In Situ Time-Resolved FRET Reveals Effects of Sarcomere Length on Cardiac Thin-Filament Activation

During cardiac thin-filament activation, the N-domain of cardiac troponin C (N-cTnC) binds to Ca²⁺ and interacts with the actomyosin inhibitory troponin I (cTnI). The interaction between N-cTnC and cTnI stabilizes the Ca²⁺-induced opening of N-cTnC and is presumed to also destabilize cTnI–actin interactions that work together with steric effects of tropomyosin to inhibit force generation. Recently, our in situ steady-state FRET measurements based on N-cTnC opening suggested that at long sarcomere length, strongly bound cross-bridges indirectly stabilize this Ca²⁺-sensitizing N-cTnC–cTnI interaction through structural effects on tropomyosin and cTnI. However, the method previously used was unable to determine whether N-cTnC opening depends on sarcomere length. In this study, we used time-resolved FRET to monitor the effects of cross-bridge state and sarcomere length on the Ca²⁺-dependent conformational behavior of N-cTnC in skinned cardiac muscle fibers. FRET donor (AEDANS) and acceptor (DDPM)-labeled double-cysteine mutant cTnC(T13C/N51C)_AEDANS-DDPM was incorporated into skinned muscle fibers to monitor N-cTnC opening. To study the structural effects of sarcomere length on N-cTnC, we monitored N-cTnC opening at relaxing and saturating levels of Ca²⁺ and 1.80 and 2.2-μm sarcomere length. Mg²⁺-ADP and orthovanadate were used to examine the structural effects of noncycling strong-binding and weak-binding cross-bridges, respectively.
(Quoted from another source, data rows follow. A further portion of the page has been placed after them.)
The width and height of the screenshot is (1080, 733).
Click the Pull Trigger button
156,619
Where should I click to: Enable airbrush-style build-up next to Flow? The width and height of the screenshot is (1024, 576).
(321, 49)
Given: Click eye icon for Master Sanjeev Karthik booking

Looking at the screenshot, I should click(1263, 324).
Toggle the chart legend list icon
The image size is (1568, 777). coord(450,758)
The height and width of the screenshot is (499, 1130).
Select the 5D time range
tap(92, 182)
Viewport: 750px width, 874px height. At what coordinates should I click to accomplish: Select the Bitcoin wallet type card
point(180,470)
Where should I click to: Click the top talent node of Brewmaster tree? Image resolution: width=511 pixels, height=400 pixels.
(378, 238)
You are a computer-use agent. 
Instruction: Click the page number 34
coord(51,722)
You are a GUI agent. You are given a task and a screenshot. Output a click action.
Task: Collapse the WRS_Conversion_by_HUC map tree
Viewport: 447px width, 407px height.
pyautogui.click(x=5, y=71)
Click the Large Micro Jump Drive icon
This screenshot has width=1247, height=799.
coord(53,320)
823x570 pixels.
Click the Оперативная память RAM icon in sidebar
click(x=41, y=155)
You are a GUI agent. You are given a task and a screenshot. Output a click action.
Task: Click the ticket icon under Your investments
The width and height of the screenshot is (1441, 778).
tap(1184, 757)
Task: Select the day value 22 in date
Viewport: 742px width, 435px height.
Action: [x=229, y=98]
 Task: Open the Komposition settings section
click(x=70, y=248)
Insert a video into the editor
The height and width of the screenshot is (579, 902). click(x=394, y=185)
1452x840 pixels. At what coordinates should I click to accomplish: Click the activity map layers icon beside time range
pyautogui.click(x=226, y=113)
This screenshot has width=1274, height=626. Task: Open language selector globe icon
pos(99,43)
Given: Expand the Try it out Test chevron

We found that the stabilizing effect of strongly bound cross-bridges on N-cTnC opening (which we interpret as transmitted through related changes in cTnI and tropomyosin) become diminished by decreases in sarcomere length. Additionally, orthovanadate blunted the effect of sarcomere length on N-cTnC conformational behavior such that weak-binding cross-bridges had no effect on N-cTnC opening at any tested [Ca²⁺] or sarcomere length. Based on our findings, we conclude that the observed sarcomere length-dependent positive feedback regulation is a key determinant in the length-dependent Ca²⁺ sensitivity of myofilament activation and consequently the mechanism underlying the Frank-Starling law of the heart.